Many Nikkei (or members of the Japanese diaspora), such as Japanese Canadians Jay Hirabayashi of Kokoro Dance, Denise Fujiwara, incorporate butoh in their dance or have launched butoh dance troupes.
More notable European practitioners, who have worked with butoh and avoided the stereotyped 'butoh' languages which some European practitioners tend to adopt, take their work out of the sometimes closed world of 'touring butoh' and into the international dance and theatre scenes include SU-EN Butoh Company (Sweden), Marie-Gabrielle Rotie, [24] Kitt Johnson (Denmark), Vangeline (France), and Katharina Vogel (Switzerland).
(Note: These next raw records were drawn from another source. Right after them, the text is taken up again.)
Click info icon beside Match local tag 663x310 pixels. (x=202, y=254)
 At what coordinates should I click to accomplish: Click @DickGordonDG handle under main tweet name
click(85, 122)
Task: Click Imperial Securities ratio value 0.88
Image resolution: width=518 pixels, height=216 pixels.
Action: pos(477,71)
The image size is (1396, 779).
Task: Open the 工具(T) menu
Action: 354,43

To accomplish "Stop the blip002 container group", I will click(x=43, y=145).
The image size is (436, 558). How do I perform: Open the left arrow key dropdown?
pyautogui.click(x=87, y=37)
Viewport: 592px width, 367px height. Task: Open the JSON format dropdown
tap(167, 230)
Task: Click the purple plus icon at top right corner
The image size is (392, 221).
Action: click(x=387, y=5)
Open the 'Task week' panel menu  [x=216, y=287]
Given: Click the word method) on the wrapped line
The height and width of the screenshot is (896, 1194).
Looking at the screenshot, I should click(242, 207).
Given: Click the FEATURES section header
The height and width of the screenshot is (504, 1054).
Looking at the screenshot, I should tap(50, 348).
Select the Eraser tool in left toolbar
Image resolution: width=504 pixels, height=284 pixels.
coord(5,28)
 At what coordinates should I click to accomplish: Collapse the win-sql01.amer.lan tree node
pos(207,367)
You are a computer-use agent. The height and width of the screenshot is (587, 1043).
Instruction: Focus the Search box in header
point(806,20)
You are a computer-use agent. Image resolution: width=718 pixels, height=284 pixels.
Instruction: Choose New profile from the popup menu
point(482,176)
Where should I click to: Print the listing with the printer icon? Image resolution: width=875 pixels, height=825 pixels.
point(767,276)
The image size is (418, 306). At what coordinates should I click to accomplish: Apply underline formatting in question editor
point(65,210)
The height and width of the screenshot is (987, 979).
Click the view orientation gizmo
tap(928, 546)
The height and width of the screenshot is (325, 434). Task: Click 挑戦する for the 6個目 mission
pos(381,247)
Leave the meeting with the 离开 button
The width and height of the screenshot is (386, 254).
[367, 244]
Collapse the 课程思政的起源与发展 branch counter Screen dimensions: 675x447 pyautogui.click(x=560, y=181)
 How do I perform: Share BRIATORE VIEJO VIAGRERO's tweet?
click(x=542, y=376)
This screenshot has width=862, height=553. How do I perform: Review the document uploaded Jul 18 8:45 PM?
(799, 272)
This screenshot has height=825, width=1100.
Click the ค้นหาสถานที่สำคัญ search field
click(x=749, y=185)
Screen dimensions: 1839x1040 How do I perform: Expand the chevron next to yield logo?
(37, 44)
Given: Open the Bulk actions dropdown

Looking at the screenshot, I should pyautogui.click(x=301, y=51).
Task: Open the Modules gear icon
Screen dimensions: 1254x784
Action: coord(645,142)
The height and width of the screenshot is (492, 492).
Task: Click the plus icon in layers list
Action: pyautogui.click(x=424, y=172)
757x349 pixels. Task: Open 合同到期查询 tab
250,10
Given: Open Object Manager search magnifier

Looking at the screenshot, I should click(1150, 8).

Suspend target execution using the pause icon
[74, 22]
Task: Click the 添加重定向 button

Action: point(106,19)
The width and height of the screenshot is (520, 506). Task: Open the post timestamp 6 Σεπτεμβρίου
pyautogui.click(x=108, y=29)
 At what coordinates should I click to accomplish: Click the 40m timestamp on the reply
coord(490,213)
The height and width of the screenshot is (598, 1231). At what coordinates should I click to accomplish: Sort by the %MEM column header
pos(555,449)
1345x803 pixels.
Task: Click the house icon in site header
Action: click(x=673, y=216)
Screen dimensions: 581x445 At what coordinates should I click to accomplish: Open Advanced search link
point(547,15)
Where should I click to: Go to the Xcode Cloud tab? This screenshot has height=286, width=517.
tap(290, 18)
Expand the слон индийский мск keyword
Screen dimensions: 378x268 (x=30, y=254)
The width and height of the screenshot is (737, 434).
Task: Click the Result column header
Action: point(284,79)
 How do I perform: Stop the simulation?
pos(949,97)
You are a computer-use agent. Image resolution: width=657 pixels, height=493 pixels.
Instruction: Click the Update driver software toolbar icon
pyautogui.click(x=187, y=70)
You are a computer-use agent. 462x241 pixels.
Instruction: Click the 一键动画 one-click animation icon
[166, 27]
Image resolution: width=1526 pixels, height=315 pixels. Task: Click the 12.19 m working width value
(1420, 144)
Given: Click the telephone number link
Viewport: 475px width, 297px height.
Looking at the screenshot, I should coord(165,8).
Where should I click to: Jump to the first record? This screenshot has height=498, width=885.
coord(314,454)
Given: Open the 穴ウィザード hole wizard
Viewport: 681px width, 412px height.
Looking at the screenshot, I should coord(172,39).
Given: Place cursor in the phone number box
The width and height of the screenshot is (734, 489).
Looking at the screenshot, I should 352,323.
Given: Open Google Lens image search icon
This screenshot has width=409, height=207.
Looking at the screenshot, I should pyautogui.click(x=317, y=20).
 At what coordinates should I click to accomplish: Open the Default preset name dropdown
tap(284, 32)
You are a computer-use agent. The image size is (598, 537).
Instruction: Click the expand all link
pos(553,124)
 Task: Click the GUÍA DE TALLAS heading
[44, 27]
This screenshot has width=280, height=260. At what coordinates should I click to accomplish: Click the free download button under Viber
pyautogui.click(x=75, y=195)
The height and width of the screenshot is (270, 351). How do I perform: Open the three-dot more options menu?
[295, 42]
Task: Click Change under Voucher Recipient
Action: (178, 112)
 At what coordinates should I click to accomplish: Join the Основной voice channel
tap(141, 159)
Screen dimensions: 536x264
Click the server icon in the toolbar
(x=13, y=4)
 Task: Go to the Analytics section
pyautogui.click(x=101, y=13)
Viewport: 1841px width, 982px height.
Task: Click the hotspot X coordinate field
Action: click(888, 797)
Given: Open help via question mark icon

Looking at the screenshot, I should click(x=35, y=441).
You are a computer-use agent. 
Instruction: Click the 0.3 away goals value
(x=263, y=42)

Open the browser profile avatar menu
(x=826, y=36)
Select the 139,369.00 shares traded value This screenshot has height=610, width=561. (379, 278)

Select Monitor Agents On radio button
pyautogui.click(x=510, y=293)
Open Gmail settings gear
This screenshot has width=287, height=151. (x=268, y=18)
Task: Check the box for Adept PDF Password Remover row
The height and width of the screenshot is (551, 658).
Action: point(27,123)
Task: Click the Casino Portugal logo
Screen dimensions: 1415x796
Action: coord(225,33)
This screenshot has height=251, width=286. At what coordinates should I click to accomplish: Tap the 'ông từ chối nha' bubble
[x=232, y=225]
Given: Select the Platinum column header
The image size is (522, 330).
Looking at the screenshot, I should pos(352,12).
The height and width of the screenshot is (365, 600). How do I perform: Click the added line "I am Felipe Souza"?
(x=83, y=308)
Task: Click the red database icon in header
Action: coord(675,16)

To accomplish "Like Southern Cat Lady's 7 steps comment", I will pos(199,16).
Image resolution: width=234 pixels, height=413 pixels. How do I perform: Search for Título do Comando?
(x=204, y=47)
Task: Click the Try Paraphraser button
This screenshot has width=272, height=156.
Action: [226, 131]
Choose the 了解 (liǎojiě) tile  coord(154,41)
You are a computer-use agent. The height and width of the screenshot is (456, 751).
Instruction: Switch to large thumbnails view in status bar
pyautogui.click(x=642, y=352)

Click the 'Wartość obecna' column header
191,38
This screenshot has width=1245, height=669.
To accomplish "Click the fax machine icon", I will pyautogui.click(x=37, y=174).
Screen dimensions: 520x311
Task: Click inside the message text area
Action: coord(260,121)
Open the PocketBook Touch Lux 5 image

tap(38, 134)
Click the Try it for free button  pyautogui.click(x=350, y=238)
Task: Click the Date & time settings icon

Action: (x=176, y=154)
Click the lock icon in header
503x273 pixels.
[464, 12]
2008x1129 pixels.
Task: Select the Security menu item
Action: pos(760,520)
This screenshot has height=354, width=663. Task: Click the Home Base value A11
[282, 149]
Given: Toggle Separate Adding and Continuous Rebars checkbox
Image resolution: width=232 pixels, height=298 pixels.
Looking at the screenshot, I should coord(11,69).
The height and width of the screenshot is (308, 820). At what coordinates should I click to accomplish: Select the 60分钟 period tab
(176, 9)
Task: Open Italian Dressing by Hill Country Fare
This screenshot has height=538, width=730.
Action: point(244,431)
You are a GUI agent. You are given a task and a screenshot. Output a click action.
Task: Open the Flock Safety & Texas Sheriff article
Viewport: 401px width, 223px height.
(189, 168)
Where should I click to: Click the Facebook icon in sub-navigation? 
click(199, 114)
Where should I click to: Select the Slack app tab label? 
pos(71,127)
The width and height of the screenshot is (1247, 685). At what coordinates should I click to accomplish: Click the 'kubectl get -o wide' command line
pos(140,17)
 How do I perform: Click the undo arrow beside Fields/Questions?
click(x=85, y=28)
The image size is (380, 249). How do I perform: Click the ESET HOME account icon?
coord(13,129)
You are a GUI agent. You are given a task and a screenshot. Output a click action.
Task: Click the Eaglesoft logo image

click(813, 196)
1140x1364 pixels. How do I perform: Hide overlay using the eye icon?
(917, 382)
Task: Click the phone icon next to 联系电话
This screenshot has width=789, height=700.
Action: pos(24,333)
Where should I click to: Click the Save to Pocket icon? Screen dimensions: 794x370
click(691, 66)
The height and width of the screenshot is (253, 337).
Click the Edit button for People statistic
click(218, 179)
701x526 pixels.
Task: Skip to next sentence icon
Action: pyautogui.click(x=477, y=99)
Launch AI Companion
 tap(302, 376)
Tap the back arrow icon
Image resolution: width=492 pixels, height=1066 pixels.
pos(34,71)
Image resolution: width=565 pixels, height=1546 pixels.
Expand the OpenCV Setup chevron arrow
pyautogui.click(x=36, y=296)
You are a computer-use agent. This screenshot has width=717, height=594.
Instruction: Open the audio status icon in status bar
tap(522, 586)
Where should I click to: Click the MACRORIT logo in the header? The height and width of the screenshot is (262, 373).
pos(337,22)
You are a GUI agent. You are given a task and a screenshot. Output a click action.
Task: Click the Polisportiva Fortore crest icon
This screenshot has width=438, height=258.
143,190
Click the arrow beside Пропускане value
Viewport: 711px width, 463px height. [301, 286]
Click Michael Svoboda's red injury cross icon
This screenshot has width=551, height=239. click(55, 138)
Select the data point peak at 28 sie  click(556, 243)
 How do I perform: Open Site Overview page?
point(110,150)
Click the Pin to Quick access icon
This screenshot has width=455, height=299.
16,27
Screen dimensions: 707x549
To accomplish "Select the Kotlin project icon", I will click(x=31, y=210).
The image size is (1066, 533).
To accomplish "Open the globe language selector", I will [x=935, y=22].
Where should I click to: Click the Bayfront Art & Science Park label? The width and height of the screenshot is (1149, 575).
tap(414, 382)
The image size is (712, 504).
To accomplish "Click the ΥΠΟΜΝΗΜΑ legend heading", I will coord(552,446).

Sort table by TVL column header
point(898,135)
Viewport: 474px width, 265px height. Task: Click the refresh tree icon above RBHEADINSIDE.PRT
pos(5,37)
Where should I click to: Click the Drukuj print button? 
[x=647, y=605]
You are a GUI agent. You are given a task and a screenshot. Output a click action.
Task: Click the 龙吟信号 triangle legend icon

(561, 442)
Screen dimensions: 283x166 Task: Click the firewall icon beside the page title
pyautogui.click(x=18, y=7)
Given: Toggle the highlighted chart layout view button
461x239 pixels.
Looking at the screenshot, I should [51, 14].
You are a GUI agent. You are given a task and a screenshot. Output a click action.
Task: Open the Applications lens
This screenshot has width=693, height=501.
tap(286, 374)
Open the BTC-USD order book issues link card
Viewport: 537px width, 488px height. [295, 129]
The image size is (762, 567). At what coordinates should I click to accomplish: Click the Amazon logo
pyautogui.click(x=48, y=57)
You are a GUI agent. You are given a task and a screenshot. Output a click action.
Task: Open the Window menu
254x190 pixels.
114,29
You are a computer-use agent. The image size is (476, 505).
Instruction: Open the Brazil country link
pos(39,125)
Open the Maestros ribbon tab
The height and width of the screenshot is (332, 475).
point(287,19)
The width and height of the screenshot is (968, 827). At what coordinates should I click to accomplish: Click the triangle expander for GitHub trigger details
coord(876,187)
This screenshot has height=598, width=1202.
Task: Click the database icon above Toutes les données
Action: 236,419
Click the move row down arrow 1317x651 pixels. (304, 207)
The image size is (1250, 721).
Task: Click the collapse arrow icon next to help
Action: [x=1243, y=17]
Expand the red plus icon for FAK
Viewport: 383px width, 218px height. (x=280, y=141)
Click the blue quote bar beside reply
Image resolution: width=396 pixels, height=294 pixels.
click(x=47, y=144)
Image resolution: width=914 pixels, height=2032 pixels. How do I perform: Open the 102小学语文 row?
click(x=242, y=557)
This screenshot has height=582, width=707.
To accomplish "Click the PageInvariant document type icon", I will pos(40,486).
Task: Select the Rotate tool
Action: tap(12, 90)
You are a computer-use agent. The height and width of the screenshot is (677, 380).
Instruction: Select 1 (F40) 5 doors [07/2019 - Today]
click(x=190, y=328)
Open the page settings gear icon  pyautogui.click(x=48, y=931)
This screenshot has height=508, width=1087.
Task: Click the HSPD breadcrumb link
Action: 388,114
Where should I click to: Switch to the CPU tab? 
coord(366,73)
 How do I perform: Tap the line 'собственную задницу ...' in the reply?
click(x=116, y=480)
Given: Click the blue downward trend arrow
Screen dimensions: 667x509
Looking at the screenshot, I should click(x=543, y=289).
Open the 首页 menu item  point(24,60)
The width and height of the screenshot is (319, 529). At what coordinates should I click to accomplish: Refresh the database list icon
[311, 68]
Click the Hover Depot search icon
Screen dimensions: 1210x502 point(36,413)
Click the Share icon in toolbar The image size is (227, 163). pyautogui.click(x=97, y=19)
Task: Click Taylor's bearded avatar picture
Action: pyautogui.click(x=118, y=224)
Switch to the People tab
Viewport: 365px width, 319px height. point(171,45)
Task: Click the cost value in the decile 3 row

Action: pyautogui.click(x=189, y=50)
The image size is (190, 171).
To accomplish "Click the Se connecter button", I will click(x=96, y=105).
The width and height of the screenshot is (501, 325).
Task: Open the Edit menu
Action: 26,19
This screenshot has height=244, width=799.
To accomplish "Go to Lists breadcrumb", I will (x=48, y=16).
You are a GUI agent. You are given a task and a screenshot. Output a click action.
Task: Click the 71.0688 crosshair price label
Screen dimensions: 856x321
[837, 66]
Such practitioners in Europe aim to go back to the original aims of Hijikata and Ohno and go beyond the tendency to imitate a ' master' and instead search within their own bodies and histories for 'the body that has not been robbed' (Hijikata).
LEIMAY (Brooklyn) emerged 1996-2005 from the creative work of Shige Moriya, Ximena Garnica, Juan Merchan, and Zachary Model at the space known as CAVE. LEIMAY has organized and run diverse programs including, the NY Butoh Kan Training Initiative which later became the NY Butoh Festival; Vietnamese Artist in Residency; NY Butoh Kan Training Initiative which turned into the NY Butoh Kan Teaching Residency and now is called LEIMAY Ludus Training). A key element of LEIMAY's work has become transformation of specific spaces. In this way, the space – at times a body, environment or object – and the body – at times dancer, actor, performer or object – are fundamental to LEIMAY's work.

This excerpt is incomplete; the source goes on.